3380. — À MADAME DE FONTAINE,
à paris.
Aux Délices, 18 juillet.

Ma chère nièce, mille amitiés à vous et aux vôtres. Que faites-vous à présent ? Il y a un an que vous étiez bien malade à mes Délices, mais il paraît aujourd’hui que vous vous passez à merveille du docteur. Êtes-vous à Paris ? êtes-vous à la campagne ? allez-vous à Hornoi ? vous amusez-vous avec le philosophe[2] du grand conseil ? Votre fils n’a-t-il pas déjà six pieds de haut ? Mettez-moi au fait, je vous en prie, de votre petit royaume. Quant à celui de France, il me paraît qu’il fait grande chère et beau feu. Il jette l’argent par les fenêtres ; il emprunte à droite et à gauche, à sept, à huit pour cent ; il arme sur terre et sur mer.
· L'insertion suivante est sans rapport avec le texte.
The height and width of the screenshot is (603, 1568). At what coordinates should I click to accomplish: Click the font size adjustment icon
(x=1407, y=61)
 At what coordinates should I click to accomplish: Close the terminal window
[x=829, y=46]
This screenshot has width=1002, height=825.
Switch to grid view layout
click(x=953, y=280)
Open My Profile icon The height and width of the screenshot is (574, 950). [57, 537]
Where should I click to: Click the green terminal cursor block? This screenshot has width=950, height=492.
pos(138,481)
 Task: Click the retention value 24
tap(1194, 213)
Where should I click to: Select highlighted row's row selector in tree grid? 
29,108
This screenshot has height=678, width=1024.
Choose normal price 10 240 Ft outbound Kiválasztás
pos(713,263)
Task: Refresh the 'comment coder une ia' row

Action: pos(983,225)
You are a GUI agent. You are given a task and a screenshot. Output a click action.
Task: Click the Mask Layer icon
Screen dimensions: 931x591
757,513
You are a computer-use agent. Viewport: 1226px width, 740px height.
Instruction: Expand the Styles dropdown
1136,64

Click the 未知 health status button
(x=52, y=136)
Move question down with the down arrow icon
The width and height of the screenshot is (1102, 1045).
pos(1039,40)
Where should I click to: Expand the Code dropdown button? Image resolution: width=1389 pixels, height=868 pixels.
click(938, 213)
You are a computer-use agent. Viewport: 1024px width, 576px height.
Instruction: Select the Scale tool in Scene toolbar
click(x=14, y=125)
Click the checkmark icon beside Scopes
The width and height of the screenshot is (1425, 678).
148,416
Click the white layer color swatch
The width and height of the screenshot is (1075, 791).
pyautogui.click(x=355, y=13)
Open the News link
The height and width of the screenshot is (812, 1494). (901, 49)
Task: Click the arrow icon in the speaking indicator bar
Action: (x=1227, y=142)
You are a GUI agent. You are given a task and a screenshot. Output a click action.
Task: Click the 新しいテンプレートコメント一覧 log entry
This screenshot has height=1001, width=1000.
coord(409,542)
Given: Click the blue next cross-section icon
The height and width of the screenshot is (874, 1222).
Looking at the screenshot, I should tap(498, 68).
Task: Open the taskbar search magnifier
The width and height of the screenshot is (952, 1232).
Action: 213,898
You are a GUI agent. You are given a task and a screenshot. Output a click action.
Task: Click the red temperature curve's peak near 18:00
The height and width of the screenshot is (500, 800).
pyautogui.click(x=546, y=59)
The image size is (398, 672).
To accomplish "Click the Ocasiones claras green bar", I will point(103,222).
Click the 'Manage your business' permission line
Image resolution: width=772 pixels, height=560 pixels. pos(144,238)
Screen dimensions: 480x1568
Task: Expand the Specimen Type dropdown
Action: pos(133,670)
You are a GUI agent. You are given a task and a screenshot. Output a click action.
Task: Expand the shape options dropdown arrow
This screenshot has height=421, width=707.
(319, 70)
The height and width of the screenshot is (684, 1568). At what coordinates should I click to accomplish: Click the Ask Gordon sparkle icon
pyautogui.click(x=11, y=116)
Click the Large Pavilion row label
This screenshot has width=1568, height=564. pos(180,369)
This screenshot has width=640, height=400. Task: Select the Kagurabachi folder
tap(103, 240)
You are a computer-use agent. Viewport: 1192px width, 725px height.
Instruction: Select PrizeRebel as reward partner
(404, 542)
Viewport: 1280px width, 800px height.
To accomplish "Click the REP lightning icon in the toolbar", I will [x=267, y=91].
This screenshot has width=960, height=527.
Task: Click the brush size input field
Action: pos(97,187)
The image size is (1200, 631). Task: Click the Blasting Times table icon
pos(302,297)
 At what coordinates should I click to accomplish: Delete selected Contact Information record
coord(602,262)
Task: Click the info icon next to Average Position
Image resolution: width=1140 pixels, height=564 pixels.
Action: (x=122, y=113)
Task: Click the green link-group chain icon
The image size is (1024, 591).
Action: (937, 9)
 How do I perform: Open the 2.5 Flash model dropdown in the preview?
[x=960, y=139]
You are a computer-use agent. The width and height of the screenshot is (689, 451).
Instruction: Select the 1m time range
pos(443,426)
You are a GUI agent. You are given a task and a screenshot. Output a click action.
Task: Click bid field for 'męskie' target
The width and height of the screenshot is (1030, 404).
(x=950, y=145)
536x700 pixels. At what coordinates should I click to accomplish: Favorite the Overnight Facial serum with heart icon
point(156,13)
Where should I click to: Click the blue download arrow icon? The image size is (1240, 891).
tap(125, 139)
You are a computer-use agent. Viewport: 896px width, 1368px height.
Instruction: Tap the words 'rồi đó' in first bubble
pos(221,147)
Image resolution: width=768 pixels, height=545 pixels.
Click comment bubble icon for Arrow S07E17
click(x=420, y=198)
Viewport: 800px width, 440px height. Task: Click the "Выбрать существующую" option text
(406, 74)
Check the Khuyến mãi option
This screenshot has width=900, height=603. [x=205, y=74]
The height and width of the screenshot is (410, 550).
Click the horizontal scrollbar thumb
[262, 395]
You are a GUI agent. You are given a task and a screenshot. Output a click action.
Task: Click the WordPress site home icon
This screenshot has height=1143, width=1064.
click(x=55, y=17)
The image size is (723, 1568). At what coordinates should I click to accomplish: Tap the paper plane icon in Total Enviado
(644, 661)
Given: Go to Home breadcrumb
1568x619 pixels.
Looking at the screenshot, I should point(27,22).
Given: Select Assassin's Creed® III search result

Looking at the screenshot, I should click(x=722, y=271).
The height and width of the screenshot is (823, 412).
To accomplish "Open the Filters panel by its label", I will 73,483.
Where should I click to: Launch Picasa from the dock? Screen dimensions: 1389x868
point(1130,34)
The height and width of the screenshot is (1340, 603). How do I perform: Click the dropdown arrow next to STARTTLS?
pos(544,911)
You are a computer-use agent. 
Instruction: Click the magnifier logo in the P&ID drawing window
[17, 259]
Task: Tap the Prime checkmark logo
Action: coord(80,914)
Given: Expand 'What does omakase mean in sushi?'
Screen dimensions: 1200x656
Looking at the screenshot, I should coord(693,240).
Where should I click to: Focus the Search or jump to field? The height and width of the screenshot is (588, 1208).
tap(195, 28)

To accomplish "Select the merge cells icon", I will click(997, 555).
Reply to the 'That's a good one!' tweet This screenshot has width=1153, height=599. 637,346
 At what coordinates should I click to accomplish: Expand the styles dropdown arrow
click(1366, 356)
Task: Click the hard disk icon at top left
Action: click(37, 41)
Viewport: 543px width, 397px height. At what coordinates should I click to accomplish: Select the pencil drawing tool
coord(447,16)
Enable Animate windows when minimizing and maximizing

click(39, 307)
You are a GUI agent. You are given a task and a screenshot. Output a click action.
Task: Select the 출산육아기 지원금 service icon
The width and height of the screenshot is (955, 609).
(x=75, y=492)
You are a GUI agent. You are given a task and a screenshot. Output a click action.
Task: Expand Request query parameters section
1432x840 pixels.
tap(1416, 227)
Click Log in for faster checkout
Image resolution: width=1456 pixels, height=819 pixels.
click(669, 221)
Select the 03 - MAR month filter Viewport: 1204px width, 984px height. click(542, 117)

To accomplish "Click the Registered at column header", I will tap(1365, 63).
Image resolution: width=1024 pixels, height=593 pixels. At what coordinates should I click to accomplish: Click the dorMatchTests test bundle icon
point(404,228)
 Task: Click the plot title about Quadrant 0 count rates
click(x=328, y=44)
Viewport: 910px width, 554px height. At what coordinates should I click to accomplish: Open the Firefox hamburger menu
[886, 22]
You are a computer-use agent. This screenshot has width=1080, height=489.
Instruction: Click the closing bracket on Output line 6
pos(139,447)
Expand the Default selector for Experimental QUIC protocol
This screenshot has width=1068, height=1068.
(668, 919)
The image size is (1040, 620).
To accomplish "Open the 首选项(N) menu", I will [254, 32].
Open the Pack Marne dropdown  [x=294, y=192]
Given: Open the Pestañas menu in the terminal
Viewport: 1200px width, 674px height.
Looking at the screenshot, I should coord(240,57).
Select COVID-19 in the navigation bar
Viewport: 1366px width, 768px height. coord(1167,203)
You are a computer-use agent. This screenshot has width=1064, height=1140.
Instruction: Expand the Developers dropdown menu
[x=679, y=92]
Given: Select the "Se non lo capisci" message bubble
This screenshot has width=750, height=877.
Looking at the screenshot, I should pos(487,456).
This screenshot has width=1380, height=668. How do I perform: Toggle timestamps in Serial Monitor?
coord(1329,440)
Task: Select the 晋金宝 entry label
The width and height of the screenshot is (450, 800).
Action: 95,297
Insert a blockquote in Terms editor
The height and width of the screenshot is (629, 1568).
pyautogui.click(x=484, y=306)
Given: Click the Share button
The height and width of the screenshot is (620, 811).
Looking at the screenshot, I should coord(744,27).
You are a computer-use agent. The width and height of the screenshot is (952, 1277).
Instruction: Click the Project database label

Tant de magnificence rend nos Normands de Genève circonspects ; ils ne veulent pas prêter à de si grands seigneurs ; et ils disent que le dernier emprunt de quarante millions n’étrenne pas.

Pour vous, monsieur le grand écuyer de Cyrus, je crois que vous avez montré la curiosité, la rareté de la tactique assyrienne et persane à un moderne qui se moque quelquefois du temps présent et du temps passé. Je m’imagine qu’à présent on croit n’avoir pas besoin de machines pour achever la ruine de Luc[3]. Mais quand j’écrivis au héros de Mahon qu’il fallait qu’il vît

  1. Le 20 mars 1753.
  2. L’abbé Mignot.
  3. Ce mot, qui désigne le roi de Prusse, n’est, dit-on, qu’un anagramme qui rappelle les goûts du monarque. Wagniére cependant dit que Voltaire donnait le nom de Luc à Frédéric, parce que ce monarque l’avait mordu comme un singe qui s’appelait Luc. (B.)